NATO savunma ittifakının NATO üyesi devletleri müdafaa etmeyi taahhüt ettiğini hatırlatan Altun, bu nedenle kararları birlikte almanın önem taşıdığını söyledi. Bazı görüş ayrılıklarının olabileceğine işaret eden Altun, ancak Türkiye’nin NATO müttefiklerinden istemediği hiçbir şeyi İsveç’ten talep etmediğini vurguladı.
“Türkiye-ABD ilişkilerinin durumu nedir?
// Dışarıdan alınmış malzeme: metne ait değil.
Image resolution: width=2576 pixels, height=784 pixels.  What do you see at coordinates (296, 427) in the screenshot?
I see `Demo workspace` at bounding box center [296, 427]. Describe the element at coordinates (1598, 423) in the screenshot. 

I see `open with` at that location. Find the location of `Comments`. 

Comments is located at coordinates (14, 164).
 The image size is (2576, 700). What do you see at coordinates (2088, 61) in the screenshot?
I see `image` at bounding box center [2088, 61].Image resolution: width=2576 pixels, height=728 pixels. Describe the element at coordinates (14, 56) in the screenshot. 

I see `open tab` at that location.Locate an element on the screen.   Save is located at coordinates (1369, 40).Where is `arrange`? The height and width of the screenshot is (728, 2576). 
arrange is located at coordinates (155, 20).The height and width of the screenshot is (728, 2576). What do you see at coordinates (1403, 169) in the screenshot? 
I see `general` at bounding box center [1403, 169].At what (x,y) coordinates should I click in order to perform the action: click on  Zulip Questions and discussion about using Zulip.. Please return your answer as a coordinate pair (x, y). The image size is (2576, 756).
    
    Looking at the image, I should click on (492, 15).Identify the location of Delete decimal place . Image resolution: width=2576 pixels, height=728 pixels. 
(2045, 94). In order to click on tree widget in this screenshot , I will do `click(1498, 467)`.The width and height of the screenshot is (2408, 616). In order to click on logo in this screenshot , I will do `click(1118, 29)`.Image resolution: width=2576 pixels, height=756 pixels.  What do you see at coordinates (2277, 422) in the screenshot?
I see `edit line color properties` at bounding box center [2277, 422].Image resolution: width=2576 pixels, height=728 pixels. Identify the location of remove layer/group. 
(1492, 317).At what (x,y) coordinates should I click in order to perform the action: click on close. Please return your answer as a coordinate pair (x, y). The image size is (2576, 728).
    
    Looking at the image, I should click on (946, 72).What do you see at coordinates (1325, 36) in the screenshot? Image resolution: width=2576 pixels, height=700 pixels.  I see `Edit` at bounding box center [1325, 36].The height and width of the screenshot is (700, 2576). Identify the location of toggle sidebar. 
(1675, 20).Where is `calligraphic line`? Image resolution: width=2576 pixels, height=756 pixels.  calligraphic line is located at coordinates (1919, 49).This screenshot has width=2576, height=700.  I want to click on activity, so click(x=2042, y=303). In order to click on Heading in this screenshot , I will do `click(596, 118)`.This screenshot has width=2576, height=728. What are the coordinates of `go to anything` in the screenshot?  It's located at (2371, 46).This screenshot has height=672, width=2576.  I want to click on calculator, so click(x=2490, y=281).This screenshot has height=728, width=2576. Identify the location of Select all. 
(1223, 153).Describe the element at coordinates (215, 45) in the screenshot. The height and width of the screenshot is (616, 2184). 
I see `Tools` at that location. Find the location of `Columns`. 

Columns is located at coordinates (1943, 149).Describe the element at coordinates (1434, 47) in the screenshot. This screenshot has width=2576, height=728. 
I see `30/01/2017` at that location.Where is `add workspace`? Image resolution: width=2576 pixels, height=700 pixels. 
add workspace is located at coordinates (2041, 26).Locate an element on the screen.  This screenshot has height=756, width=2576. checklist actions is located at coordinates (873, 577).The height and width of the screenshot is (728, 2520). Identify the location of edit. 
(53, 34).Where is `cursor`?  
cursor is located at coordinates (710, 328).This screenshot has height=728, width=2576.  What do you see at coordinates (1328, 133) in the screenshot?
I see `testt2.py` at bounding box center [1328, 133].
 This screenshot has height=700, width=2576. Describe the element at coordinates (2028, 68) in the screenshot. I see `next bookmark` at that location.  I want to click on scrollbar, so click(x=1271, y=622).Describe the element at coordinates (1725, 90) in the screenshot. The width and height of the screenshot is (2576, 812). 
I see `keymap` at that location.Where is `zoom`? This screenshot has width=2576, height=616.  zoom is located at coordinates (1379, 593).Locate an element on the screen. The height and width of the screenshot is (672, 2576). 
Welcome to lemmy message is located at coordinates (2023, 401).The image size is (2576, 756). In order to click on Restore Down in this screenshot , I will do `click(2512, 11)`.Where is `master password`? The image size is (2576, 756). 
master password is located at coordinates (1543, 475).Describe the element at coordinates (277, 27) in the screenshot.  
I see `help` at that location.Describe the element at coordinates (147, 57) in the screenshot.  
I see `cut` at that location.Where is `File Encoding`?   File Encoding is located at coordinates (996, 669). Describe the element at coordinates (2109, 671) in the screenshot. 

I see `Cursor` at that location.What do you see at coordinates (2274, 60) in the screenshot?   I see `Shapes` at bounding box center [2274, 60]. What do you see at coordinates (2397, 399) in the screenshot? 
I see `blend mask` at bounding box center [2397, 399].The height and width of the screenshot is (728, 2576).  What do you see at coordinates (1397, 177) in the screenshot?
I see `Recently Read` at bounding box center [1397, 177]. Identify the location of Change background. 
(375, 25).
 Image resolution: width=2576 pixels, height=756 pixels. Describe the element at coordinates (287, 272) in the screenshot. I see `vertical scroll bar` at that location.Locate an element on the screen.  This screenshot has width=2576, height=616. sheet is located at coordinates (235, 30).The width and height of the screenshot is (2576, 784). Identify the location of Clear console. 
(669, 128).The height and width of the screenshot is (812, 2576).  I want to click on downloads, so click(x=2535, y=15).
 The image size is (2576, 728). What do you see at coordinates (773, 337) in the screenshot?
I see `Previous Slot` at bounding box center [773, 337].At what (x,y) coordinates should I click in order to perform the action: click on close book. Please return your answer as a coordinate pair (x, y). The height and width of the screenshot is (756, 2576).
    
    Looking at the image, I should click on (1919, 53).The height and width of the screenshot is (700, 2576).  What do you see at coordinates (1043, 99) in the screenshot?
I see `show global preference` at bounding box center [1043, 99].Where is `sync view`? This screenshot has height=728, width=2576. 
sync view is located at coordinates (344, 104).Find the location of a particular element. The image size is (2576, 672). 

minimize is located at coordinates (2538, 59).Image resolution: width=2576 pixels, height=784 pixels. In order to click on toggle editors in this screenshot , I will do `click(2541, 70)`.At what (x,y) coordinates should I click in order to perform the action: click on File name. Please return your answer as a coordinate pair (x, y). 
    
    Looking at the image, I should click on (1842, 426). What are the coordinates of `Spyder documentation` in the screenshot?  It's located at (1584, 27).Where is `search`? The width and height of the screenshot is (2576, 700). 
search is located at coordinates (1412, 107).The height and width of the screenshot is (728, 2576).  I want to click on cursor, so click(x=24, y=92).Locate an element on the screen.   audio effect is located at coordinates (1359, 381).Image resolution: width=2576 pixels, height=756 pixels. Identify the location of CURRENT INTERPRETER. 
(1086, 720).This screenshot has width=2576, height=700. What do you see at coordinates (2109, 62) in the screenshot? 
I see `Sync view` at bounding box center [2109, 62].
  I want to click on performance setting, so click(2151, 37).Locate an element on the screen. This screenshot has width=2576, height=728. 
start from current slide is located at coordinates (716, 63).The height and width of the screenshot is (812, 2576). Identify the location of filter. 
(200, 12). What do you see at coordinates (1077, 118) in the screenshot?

Son bir haftada ABD’den Türkiye’nin İsveç’e dair tutumuna yönelik bir yorum geldi mi?” şeklindeki soru üzerine Altun, İsveç’in NATO üyeliğinin Türkiye-ABD ilişkileriyle hiçbir ilgisinin bulunmadığını belirtti.
Altun, “Bu sürecin ilk günlerinde İsveç medyasında bazı yorumlar okumuştum. Türkiye’nin ABD başta olmak üzere üçüncü tarafların baskısı altında fikrini değiştireceğini söylüyorlardı. Bu yorumların yanlış olduğunu gördük. Son günlerde de bu düşünce tarzı yeniden ortaya çıktı. Sizi temin ederim ki İsveç’in NATO’ya girmesini sağlayabilecek tek ülke İsveç’tir.”
“İsveç’te hükümetin NATO’ya girmek için Türkiye’ye çok fazla taviz verdiğine dair bir tartışma var. Bu konuda ne düşünüyorsunuz?” şeklindeki soru üzerine de Altun, demokratik bir ülkede dış politikaya dair görüş ayrılıkları olmasının son derece normal olduğunu ifade etti. Türkiye’de de farklı kararlar ve girişimler hakkında benzer tartışmalar yapılabileceğine işaret eden Altun, NATO’ya katılıp katılmamanın, İsveç halkının vermesi gereken bir karar olduğunu belirtti.